In classic Simpsons style the program has satirised its own network and industry with a dark introductory sequence storyboarded by famous graffiti artist Banksy. It’s the first time an artist has been invited to storyboard part of the show and was apparently inspired by reports that the show outsources the bulk of their animation to a company in South Korea. Banksy is notorious for his anti-establishment artwork and whilst some have questioned his decision to work for 20th Century Fox the sequence in no way panders to the network, raising a few uneasy giggles.

The sequence begins travelling through Springfield with billboards and buildings emblazoned with the artists tag and Bart Simpson chalks the lines ‘I must not write all over the walls’ over the blackboard and walls of his classroom. Once the family is assembled on the sofa, as per the usual sequence, the music changes to a more sinister tone and the screen pans out to reveal Asian workers sat row upon row in a dark factory painting the animation cels for The Simpsons.
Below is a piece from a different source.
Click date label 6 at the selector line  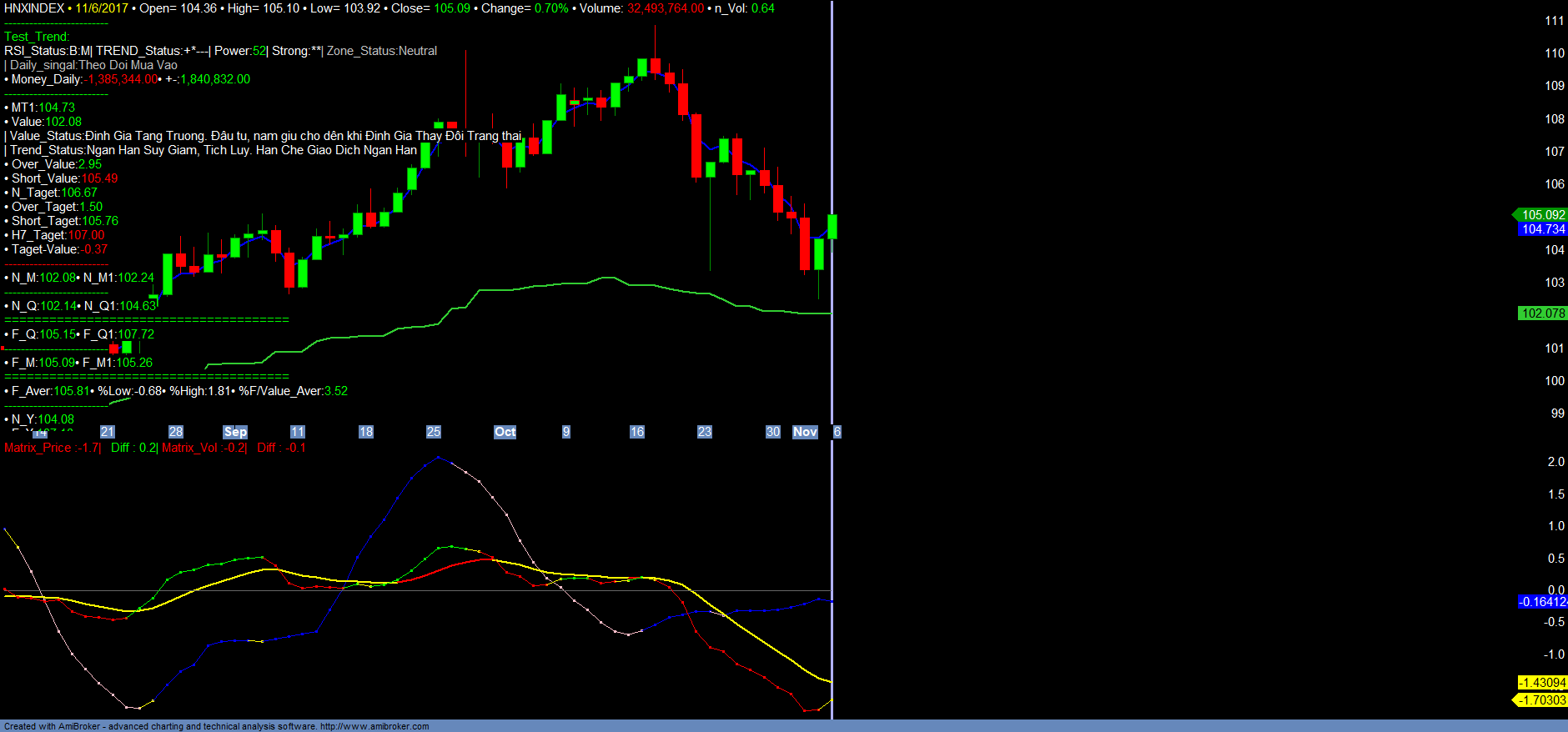coord(837,432)
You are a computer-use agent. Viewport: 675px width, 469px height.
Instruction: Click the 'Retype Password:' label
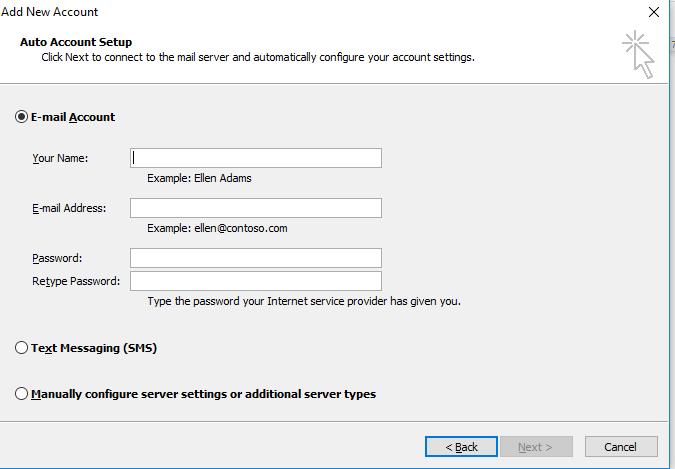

A young boy dips the celluloid in a radioactive barrel before the animation follows a trickle of the barrel’s fluid beneath the sweatshop, into a cave. Here the parody becomes ever grimmer and more absurd. Boxes are sealed with the tongue of a dolphin whose decapitated head is manipulated through aid of a stick, Kittens are thrown into a shredder and their fur used to stuff Bart dolls which then are wheeled away in a cart dragged by a fatigued panda, DVD’s have their centre hole popped out using the horn of an emaciated unicorn, chained to a wall. Skulls, rats and bones litter the scene but the bright theme music cuts back in as soon as the sequence is over, serving as a fantastic counterpoint

The sequence is a sharp satire of the manner in which the entertainment industry and its produced merchandise is sustained by a rather darker underbelly of outsourcing and cheap labour. The Simpsons has never shied away from taking a swipe at its own network, Rupert Murdoch once appearing as a ‘billionaire tyrant’. The show regularly mocks the American culture and lifestyle that it both depicts and is a product of.

The episode, called MoneyBart, will be shown in the UK on 21st October.